> **Problem to work on**: Tally every line in the data that has the word "Sort" and report only the total.

[Dataset entries]
***
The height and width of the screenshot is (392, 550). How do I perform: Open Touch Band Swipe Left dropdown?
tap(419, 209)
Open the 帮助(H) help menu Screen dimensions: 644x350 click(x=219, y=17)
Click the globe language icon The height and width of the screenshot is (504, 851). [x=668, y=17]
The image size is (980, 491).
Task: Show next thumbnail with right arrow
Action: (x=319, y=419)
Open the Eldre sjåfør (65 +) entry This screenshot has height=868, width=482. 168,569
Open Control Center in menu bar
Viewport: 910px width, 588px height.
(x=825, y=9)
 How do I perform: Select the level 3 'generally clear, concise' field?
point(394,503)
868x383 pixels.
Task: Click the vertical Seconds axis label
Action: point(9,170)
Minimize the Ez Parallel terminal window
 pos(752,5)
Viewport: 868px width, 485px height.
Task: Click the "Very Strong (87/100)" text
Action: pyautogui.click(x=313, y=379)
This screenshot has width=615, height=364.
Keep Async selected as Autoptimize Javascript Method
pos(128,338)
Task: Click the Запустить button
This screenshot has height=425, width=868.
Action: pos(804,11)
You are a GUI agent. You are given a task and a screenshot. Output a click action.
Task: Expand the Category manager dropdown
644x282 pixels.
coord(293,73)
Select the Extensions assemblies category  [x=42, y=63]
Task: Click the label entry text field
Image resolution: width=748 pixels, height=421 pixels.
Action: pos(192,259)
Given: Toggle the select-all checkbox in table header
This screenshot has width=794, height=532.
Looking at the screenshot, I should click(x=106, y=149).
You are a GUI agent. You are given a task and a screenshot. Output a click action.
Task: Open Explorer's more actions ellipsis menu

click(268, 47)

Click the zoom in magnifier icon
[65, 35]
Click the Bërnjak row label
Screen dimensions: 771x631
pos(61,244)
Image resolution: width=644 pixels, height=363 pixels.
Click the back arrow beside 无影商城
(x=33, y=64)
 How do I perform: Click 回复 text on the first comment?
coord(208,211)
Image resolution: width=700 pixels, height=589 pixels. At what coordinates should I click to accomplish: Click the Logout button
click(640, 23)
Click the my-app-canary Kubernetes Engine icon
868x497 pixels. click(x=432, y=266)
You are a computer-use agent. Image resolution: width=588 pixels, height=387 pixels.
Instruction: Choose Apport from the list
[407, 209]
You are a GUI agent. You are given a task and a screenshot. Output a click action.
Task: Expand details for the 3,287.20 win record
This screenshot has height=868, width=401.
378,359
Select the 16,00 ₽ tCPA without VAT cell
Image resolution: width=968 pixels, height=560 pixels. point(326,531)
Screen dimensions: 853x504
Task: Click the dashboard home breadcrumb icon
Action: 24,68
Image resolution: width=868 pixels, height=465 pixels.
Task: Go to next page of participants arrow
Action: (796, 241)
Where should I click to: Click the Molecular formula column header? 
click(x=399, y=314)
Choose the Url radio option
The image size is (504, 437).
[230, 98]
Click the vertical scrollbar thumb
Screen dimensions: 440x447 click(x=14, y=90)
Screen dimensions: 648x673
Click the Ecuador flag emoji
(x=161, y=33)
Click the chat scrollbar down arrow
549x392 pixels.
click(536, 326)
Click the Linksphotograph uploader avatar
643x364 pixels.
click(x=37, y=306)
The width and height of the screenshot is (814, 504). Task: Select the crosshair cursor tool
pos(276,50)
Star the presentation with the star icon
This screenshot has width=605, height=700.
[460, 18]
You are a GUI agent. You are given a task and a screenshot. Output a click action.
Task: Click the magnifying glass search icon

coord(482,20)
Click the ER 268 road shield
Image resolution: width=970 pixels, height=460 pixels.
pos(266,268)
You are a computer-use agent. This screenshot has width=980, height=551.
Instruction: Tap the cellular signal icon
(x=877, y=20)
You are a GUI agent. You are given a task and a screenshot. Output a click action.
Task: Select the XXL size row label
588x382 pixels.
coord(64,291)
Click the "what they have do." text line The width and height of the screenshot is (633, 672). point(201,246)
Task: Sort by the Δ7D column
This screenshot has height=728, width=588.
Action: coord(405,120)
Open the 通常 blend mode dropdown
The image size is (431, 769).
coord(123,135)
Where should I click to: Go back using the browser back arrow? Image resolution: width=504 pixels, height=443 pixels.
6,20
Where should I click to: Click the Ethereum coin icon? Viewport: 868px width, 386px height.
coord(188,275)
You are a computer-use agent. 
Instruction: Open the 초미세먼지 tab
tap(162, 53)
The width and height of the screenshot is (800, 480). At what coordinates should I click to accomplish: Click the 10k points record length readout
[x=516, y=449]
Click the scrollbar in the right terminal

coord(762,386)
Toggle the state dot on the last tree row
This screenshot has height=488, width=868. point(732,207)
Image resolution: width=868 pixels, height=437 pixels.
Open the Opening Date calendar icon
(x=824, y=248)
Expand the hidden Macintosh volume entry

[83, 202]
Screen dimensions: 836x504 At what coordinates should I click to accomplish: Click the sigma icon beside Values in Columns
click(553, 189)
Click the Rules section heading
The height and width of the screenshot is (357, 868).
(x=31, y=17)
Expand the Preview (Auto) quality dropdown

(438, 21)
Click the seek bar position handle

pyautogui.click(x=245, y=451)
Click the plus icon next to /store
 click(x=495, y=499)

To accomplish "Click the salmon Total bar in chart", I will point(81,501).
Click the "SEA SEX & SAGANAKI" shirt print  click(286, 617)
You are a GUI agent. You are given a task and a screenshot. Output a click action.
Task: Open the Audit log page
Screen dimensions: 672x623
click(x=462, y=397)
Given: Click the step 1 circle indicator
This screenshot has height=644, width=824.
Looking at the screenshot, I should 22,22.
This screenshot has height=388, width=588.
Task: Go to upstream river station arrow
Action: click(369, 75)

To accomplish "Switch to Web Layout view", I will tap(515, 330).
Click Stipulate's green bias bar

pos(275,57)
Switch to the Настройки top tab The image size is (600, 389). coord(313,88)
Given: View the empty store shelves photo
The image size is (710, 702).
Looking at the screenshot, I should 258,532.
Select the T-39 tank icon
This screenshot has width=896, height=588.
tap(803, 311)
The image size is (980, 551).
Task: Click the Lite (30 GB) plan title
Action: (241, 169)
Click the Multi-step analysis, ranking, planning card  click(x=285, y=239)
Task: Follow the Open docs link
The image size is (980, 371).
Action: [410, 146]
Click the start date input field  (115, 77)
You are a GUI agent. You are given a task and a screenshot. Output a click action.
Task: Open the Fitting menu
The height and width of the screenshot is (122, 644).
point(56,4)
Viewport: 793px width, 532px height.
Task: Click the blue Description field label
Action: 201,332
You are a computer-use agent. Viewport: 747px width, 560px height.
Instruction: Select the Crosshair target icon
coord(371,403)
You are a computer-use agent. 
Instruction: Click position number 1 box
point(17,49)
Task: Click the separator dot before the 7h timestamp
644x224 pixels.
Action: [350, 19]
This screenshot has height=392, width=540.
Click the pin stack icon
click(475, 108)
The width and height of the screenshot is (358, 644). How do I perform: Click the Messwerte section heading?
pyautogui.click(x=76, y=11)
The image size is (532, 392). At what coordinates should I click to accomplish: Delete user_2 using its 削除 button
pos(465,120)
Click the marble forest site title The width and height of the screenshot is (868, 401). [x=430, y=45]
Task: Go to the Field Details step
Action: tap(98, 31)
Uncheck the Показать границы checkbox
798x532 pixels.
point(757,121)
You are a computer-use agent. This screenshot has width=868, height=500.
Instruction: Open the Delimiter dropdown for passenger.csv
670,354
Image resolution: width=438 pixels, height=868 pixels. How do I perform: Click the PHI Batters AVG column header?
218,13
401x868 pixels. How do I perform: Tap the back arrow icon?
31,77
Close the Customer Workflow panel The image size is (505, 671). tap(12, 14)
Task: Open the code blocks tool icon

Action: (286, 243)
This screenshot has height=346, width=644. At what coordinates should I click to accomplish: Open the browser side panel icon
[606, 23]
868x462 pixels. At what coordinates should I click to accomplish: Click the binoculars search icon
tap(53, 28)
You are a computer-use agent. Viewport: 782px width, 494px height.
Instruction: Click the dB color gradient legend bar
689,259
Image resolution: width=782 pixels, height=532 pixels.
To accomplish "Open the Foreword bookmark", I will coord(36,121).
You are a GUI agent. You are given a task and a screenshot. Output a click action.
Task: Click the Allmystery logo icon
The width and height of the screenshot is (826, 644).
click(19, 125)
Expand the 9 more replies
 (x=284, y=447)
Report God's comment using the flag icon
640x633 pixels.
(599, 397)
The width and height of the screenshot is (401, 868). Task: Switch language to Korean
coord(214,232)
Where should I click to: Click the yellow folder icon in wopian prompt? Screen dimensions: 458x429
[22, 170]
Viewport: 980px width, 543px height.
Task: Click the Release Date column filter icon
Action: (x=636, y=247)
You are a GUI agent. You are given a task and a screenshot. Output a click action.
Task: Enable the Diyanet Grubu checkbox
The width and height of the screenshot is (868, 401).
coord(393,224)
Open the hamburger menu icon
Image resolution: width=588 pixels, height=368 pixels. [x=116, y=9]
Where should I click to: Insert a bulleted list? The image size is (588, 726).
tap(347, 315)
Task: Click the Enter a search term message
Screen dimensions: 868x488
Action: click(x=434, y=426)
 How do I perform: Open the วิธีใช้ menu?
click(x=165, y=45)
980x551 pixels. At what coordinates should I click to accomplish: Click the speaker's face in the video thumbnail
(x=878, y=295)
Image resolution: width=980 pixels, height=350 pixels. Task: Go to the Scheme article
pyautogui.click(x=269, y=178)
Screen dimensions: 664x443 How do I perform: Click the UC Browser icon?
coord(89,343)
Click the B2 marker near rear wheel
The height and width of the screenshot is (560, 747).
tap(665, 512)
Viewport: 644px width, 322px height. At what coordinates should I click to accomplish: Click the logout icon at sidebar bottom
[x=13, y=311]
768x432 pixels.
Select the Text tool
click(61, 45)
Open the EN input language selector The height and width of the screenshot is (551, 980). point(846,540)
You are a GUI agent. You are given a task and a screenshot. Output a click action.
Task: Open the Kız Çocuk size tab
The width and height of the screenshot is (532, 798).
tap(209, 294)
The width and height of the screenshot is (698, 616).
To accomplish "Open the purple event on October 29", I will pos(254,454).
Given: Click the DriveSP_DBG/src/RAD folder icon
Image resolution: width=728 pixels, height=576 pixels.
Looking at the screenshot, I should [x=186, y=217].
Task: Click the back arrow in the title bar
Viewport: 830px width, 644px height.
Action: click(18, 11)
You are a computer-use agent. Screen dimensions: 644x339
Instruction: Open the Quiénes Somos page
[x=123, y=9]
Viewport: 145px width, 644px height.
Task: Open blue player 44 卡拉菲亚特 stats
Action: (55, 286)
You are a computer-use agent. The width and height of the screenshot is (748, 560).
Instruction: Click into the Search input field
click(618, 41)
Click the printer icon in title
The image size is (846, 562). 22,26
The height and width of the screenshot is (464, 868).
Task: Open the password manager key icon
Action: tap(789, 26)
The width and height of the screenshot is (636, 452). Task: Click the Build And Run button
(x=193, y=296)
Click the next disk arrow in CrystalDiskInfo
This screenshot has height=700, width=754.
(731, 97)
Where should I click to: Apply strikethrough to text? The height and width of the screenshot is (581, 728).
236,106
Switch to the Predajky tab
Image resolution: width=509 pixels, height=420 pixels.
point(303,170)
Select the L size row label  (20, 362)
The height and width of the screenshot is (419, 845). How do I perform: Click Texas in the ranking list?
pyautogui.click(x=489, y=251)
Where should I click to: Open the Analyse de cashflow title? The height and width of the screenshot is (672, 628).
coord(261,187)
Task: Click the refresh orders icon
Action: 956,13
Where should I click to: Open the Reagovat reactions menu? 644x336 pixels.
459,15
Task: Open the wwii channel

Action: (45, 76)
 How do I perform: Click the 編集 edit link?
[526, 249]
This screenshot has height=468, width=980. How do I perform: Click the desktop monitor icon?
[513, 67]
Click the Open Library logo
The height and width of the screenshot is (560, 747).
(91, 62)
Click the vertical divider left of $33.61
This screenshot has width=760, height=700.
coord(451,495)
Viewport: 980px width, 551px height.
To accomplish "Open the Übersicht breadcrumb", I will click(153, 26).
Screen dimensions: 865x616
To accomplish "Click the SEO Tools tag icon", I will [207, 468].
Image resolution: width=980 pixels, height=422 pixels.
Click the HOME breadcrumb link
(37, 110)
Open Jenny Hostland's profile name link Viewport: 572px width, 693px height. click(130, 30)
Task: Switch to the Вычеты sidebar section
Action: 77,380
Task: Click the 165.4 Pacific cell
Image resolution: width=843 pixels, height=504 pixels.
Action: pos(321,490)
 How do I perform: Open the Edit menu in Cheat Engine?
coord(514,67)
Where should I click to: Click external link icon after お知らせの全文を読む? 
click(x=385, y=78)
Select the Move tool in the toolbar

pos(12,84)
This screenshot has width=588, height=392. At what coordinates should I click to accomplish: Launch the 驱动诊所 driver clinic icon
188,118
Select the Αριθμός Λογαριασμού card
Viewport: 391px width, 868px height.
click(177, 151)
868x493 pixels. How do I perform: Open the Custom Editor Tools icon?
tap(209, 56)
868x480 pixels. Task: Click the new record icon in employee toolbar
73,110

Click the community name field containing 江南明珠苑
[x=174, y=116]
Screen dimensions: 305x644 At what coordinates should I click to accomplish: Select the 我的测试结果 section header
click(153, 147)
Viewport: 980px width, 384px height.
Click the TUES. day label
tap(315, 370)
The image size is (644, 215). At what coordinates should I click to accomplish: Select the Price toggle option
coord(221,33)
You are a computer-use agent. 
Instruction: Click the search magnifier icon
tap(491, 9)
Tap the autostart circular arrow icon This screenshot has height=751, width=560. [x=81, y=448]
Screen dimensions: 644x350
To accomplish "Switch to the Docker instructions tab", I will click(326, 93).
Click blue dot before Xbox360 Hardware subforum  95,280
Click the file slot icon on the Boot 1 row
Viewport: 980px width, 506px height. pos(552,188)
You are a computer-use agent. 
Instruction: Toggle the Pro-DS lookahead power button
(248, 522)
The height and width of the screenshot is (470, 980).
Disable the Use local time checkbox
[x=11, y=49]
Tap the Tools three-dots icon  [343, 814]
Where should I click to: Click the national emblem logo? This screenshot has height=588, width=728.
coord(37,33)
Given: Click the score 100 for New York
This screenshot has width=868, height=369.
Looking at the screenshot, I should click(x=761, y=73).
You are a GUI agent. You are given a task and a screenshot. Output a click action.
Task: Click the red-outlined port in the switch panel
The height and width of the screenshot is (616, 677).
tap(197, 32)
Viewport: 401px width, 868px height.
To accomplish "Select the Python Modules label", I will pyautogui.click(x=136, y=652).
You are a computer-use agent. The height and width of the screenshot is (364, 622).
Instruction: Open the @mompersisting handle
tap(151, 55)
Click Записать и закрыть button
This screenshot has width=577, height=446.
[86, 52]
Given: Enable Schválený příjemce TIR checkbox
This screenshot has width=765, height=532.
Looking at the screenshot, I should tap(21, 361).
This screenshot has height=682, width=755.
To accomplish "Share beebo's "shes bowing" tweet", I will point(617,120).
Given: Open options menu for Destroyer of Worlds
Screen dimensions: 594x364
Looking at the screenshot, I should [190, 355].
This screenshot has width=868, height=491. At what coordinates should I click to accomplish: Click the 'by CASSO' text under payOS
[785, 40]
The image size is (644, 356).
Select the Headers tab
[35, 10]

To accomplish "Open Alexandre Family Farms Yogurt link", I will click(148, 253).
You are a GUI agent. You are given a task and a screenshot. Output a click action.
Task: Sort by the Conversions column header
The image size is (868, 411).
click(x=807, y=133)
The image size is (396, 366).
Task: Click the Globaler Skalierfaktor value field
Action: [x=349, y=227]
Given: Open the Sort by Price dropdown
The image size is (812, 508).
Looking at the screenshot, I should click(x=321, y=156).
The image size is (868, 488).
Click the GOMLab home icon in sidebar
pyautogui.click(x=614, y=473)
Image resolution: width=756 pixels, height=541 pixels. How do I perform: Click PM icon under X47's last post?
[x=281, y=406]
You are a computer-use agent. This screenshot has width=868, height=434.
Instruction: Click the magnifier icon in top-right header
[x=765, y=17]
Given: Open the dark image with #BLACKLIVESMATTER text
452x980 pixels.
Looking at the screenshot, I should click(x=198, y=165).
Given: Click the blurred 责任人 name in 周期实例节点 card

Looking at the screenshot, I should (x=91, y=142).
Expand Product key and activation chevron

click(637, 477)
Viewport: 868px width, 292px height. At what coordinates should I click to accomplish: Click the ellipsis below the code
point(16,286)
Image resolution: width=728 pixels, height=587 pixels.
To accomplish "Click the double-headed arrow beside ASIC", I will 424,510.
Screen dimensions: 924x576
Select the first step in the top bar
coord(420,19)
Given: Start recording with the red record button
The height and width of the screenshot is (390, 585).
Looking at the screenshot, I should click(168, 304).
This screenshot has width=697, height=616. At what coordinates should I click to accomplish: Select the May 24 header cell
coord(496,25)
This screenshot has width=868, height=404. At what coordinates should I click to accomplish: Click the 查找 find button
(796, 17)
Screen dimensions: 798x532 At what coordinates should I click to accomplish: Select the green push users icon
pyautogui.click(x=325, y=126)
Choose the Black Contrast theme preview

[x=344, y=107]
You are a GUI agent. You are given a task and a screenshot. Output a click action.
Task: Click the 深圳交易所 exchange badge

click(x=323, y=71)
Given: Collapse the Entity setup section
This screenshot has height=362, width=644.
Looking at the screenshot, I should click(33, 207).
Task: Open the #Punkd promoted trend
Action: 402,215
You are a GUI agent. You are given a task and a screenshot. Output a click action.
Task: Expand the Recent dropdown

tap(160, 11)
***
> **Response area**: 3